Dan Nesset reports in mediawiki-l that when serving files from ConfirmAccount, the response contains "Content-Encoding: , gzip", which "befuddles
some browsers, such as FF, IE and Safari and they fail to decompress the
file."
This comes as a combination of mod_deflate, PHP's ob_gzhandler and MediaWiki.
When serving files, mediawiki clears any gzipping layer, including its own one. You seem to have at php.ini output_handler=ob_gzhandler. When mediawiki detects that ob_gzhandler is active, performs ob_end_clean() and does header( 'Content-Encoding:' ); in order to clean the Content-Encoding field (otherwise you would get plain data with header saying it's in gzip).
Then, you also have mod_deflate into the mix. It detects an existing Content-Encoding header, and apr_table_mergen "merges" adding ', gzip' despite the header being empty.
Where is the bug?
mod_deflate shouldn't concatenate if the field is empty.
php could skip passing Content-Encoding to other modules if empty.
MediaWiki could use the header( 'Content-Encoding: identity' ); instead of header( 'Content-Encoding:' );
How can _you_ fix it right now?
You don't need having three compressing layers. I'd deactivate mod_deflate and output_handler=ob_gzhandler, letting mediawiki compress the pages automatically for you.

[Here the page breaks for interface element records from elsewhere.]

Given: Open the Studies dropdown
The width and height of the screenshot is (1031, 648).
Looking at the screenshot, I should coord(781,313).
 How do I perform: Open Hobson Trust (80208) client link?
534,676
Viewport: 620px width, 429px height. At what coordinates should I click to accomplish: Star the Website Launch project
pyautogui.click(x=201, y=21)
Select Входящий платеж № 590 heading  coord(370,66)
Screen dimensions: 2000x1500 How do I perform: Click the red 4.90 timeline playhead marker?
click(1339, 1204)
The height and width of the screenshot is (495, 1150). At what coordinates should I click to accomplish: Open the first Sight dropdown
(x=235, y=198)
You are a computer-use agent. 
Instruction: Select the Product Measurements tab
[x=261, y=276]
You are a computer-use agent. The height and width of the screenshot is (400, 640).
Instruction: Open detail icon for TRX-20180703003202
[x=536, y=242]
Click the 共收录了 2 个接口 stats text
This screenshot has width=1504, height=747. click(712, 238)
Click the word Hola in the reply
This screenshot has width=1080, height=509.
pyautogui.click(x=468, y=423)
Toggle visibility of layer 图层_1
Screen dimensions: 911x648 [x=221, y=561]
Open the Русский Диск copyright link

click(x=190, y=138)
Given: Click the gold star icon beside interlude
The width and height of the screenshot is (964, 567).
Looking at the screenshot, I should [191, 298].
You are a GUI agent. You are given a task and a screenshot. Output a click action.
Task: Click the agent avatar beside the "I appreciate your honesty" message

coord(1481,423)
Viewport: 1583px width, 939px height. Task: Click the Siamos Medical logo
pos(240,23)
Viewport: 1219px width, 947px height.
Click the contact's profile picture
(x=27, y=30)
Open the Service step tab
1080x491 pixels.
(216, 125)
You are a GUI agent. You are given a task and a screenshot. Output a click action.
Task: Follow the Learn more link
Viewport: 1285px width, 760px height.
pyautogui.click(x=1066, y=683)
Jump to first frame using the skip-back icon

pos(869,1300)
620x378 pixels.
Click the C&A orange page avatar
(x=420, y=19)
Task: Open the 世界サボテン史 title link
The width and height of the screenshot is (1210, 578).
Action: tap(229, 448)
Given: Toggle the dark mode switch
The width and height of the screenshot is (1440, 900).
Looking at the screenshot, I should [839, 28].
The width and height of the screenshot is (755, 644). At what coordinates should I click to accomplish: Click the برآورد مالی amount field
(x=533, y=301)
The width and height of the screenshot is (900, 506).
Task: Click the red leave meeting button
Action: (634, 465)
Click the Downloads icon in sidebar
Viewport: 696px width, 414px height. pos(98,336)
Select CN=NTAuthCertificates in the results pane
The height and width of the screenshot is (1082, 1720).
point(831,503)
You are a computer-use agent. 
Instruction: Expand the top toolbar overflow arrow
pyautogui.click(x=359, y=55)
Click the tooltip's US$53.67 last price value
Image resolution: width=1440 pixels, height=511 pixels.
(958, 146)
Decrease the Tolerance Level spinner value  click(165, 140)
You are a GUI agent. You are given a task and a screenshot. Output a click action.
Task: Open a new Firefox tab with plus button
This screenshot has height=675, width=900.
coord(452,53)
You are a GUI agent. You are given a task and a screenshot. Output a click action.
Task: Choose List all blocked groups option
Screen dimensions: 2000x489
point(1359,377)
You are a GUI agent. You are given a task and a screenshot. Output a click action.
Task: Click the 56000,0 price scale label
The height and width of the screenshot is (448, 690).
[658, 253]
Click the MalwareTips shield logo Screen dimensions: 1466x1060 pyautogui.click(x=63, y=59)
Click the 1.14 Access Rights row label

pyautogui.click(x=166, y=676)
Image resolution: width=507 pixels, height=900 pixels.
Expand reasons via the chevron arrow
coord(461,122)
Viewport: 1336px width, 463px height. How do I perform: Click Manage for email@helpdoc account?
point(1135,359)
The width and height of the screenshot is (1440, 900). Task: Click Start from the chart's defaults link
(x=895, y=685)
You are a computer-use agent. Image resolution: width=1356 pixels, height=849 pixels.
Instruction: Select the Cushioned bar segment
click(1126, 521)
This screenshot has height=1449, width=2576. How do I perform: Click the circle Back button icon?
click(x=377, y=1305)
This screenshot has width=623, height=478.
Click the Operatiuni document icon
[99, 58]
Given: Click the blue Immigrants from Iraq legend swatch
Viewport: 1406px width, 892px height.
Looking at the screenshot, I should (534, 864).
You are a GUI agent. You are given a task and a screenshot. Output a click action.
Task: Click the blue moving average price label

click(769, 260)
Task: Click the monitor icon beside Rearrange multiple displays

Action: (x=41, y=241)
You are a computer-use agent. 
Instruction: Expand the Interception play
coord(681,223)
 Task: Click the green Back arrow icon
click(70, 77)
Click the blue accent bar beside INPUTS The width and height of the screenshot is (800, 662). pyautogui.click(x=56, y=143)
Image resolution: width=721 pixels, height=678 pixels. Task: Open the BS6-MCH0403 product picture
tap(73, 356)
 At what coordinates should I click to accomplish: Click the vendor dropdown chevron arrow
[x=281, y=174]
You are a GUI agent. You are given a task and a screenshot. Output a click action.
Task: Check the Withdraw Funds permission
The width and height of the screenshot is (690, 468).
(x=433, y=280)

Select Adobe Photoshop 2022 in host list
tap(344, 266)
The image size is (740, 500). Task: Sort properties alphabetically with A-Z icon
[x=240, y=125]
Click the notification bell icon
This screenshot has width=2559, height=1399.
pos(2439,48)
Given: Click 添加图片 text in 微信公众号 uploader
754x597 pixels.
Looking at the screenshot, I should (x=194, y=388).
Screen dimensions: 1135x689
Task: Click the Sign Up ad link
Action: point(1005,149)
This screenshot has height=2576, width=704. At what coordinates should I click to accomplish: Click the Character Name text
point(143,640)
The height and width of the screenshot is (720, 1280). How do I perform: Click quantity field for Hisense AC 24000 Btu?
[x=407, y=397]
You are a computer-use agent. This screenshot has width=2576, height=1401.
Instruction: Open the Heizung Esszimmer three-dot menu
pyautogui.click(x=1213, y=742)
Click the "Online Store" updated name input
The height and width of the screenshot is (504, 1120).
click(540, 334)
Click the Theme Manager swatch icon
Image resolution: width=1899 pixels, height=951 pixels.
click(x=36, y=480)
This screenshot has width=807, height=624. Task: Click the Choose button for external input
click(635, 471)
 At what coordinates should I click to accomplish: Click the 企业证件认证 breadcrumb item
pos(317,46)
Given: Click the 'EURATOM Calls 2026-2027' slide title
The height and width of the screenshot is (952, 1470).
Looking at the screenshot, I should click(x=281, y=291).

Just disabling mod_deflate or output_handler=ob_gzhandler would work too, but note that keeping mod_deflate with your current configuration will compress streamed files, which is likely to be inefficient.
rfc2616 section 14.11 defines Content-Encoding header as
"Content-Encoding" ":" 1#content-coding
The #rule (see section 2) requires at least one content-coding to be present, which MediaWiki is currently violating (yes, the empty header does arrive at the user browser).